Le projet Nuremberg. Le début de la paix a étudié un document unique récemment publié sur le site de l'université de Stanford parmi les documents présentés par les Soviétiques au tribunal militaire international.
Ce document fait partie d'un vaste ensemble de documents d'archives en russe récemment numérisés et rendus publics. Le procès-verbal de l'interrogatoire a été joint au dossier en tant que preuve officielle mais n'a pas été lu pendant les audiences.

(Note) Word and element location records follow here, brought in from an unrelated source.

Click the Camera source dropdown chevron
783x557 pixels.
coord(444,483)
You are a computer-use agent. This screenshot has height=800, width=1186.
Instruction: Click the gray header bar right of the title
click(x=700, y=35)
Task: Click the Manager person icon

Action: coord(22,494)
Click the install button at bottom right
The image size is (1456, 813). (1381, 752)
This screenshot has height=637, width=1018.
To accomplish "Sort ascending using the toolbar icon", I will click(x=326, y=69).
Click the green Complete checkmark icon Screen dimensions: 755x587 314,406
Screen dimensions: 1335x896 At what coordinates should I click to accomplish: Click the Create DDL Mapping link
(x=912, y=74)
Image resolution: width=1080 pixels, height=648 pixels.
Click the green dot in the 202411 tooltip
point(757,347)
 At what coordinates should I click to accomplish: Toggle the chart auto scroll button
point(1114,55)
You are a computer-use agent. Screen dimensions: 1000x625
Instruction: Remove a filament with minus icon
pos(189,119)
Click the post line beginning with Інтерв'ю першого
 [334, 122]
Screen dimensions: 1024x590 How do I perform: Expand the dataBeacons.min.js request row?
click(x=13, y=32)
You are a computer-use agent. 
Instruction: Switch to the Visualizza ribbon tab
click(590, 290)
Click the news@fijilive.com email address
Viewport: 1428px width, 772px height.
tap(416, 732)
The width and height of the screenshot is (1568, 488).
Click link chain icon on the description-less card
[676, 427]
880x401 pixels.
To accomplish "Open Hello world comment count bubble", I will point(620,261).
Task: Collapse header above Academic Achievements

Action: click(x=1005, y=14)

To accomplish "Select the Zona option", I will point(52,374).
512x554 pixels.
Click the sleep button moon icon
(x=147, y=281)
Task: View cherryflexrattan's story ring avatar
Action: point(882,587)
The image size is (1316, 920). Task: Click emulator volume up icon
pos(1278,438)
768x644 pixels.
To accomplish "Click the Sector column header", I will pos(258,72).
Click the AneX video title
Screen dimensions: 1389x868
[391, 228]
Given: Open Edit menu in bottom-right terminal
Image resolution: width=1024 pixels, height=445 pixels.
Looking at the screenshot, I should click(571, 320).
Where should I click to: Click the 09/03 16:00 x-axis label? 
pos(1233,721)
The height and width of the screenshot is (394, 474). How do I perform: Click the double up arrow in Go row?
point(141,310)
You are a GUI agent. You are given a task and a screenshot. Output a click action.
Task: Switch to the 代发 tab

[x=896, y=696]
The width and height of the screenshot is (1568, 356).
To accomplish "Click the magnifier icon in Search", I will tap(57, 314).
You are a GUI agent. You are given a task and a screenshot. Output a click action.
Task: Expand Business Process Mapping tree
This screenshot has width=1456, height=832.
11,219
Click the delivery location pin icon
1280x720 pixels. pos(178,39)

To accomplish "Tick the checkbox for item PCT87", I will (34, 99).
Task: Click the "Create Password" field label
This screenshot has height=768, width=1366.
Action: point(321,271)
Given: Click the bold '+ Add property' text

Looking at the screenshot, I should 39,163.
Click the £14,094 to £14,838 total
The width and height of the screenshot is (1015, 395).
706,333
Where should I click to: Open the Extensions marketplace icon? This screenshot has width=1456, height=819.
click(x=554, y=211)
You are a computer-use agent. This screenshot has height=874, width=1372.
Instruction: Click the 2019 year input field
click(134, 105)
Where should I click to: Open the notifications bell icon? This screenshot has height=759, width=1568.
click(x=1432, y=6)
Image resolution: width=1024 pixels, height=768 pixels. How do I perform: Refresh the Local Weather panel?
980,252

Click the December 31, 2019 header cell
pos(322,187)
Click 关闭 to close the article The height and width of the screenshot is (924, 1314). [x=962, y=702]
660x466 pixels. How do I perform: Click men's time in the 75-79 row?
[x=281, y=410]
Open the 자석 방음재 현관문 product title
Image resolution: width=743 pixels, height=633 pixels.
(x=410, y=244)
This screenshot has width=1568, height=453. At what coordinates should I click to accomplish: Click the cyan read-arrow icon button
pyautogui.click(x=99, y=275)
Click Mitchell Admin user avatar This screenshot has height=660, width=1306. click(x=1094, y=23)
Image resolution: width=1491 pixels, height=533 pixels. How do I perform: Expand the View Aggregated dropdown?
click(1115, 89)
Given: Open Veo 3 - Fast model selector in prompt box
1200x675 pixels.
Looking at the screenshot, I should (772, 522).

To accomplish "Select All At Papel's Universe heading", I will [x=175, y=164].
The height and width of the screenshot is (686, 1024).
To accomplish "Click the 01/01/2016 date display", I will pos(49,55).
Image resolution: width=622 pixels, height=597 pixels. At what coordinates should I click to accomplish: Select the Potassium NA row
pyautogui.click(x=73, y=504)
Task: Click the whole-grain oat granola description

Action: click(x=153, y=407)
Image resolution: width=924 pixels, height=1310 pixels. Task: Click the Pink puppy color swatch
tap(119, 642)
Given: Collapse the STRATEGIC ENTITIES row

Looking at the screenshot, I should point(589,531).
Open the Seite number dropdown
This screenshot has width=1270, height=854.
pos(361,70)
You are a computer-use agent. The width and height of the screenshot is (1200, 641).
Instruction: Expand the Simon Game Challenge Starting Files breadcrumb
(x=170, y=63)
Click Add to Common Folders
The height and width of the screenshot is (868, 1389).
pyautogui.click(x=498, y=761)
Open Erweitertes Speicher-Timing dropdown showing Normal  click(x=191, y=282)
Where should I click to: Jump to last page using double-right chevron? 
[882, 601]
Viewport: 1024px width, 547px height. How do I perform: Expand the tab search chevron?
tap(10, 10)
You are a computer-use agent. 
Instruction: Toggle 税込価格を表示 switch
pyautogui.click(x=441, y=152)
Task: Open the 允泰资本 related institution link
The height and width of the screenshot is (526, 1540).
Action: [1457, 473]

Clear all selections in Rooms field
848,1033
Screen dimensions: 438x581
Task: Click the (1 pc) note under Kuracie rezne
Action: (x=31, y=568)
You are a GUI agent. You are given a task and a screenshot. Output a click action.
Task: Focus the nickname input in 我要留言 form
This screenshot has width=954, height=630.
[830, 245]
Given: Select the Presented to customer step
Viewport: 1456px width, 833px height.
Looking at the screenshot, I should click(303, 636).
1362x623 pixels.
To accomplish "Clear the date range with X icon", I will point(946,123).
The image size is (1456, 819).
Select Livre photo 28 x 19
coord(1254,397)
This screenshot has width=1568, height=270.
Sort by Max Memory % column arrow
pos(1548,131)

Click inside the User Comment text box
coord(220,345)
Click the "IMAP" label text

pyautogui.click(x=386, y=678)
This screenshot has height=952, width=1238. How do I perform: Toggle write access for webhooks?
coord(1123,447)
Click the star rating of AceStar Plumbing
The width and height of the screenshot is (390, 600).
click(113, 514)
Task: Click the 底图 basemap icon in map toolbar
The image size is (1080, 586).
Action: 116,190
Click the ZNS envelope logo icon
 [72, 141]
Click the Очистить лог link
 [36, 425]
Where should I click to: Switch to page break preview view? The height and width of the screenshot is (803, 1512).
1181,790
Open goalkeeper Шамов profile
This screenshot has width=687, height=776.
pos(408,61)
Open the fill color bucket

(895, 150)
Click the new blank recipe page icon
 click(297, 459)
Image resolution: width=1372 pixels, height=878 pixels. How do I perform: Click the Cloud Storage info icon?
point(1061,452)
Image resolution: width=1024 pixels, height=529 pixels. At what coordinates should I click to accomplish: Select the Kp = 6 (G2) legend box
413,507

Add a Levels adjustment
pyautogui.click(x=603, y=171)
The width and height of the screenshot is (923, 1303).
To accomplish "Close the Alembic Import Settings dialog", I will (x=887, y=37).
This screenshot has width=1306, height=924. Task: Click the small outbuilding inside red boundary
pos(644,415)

Il est possible que cela soit lié au fait que le document en question portait sur le génocide des Juifs, ce que les Soviétiques ont essayé de ne pas souligner, insistant que tous les peuples de l'URSS avaient été touchés. En outre, on peut supposer que les représentants de l'accusation soviétique ont jugé inutile d’accentuer le rôle de la police ukrainienne dans cette opération punitive et dans des massacres similaires.
Citation:
- Le matin du jour de la fusillade des Juifs, j'étais de garde avec mes hommes, comme d'habitude, sur les routes principales menant à l'aérodrome. Soudain, j'ai entendu un chant lugubre venant de la ville, et j'ai senti qu’il y avait une agitation dans la ville. Le chant approchait en direction de l'aérodrome. Je me suis demandé ce que ça pouvait être. [...] Soudain, de grands groupes de personnes sont apparus sur l'une des routes. Il y avait des hommes et des femmes avec des bébés dans les bras. Toute cette procession s'est dirigée vers un champ libre situé devant l'aérodrome.
- Les gens marchaient-ils seuls ou étaient-ils conduits par des gardes?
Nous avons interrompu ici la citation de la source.